Vu la procédure suivante :
Procédure contentieuse antérieure
M. B... A... a demandé au tribunal administratif de Lyon d'annuler la décision du 9 octobre 2015 par laquelle l'inspectrice du travail par intérim de la 60ème section de l'unité de contrôle 6 du Rhône a accordé à la Sarl Ugis l'autorisation de le licencier pour motif économique.
Par un jugement n° 1510416 du 2 mai 2017, le tribunal administratif de Lyon a annulé la décision du 9 octobre 2015 de l'inspectrice du travail.
Procédure devant la cour
Par une requête, enregistrée le 30 juin 2017, et un mémoire, enregistré le 27 avril 2018 mais non communiqué, présentés pour la Sarl Ugis, il est demandé à la cour :
1°) d'annuler ce jugement n° 1510416 du 2 mai 2017 du tribunal administratif de Lyon ;
2°) de rejeter la demande de M. A... devant le tribunal administratif de Lyon ;
3°) de mettre à la charge de M. A... la somme de 1 500 euros au titre des dispositions de l'article L. 761-1 du code de justice administrative.
Elle soutient que :
- elle a satisfait à son obligation de recherche de reclassement ;
- le licenciement de M. A... est dénué de tout lien avec son mandat.
Par un mémoire, enregistré le 26 avril 2018, M. B... A... conclut au rejet de la requête et à la mise à la charge de la Sarl Ugis de la somme de 2 500 euros au titre de l'article L. 761-1 du code de justice administrative.
Il soutient que les moyens soulevés par la requérante ne sont pas fondés.

________________

*Objectif visé:*
Pouvez-vous recopier mot pour mot le passage de la décision de justice qui va de « Procédure devant la » jusqu'à « titre de l'article L. 761-1 du code de justice administrative. » inclus ? Le matériau présenté ensuite provient d'une source distincte.

*Les données:*
________________

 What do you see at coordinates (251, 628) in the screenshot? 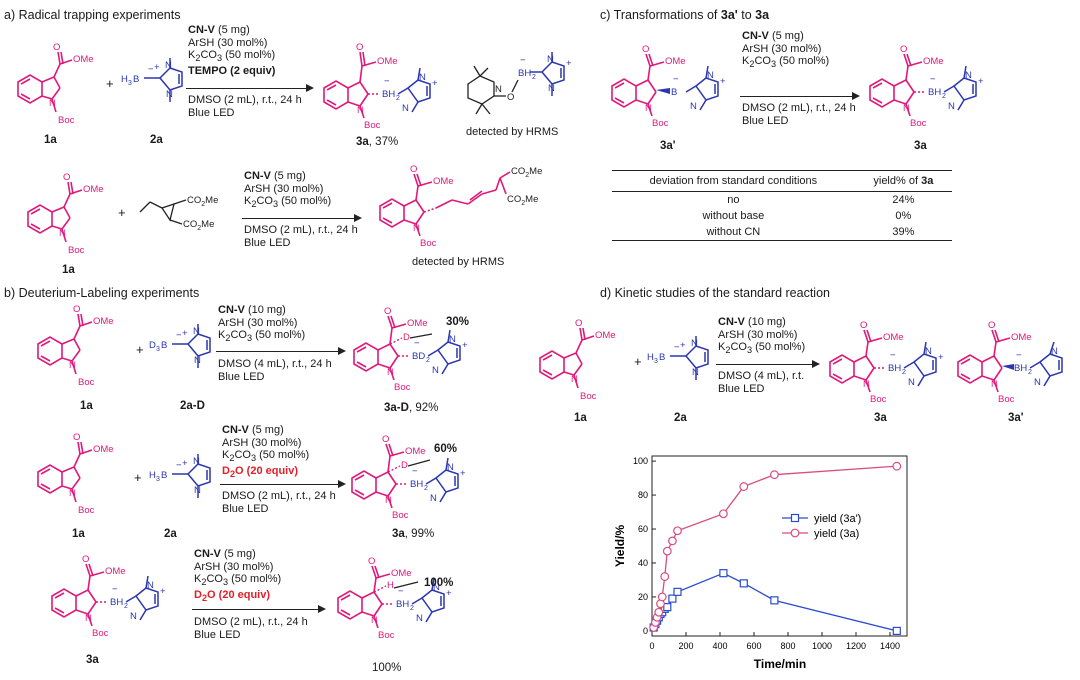
I see `conditions-b3-bottom: DMSO (2 mL), r.t., 24 h Blue LED` at bounding box center [251, 628].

________________

*Réponse:*
Procédure devant la cour
Par une requête, enregistrée le 30 juin 2017, et un mémoire, enregistré le 27 avril 2018 mais non communiqué, présentés pour la Sarl Ugis, il est demandé à la cour :
1°) d'annuler ce jugement n° 1510416 du 2 mai 2017 du tribunal administratif de Lyon ;
2°) de rejeter la demande de M. A... devant le tribunal administratif de Lyon ;
3°) de mettre à la charge de M. A... la somme de 1 500 euros au titre des dispositions de l'article L. 761-1 du code de justice administrative.
Elle soutient que :
- elle a satisfait à son obligation de recherche de reclassement ;
- le licenciement de M. A... est dénué de tout lien avec son mandat.
Par un mémoire, enregistré le 26 avril 2018, M. B... A... conclut au rejet de la requête et à la mise à la charge de la Sarl Ugis de la somme de 2 500 euros au titre de l'article L. 761-1 du code de justice administrative.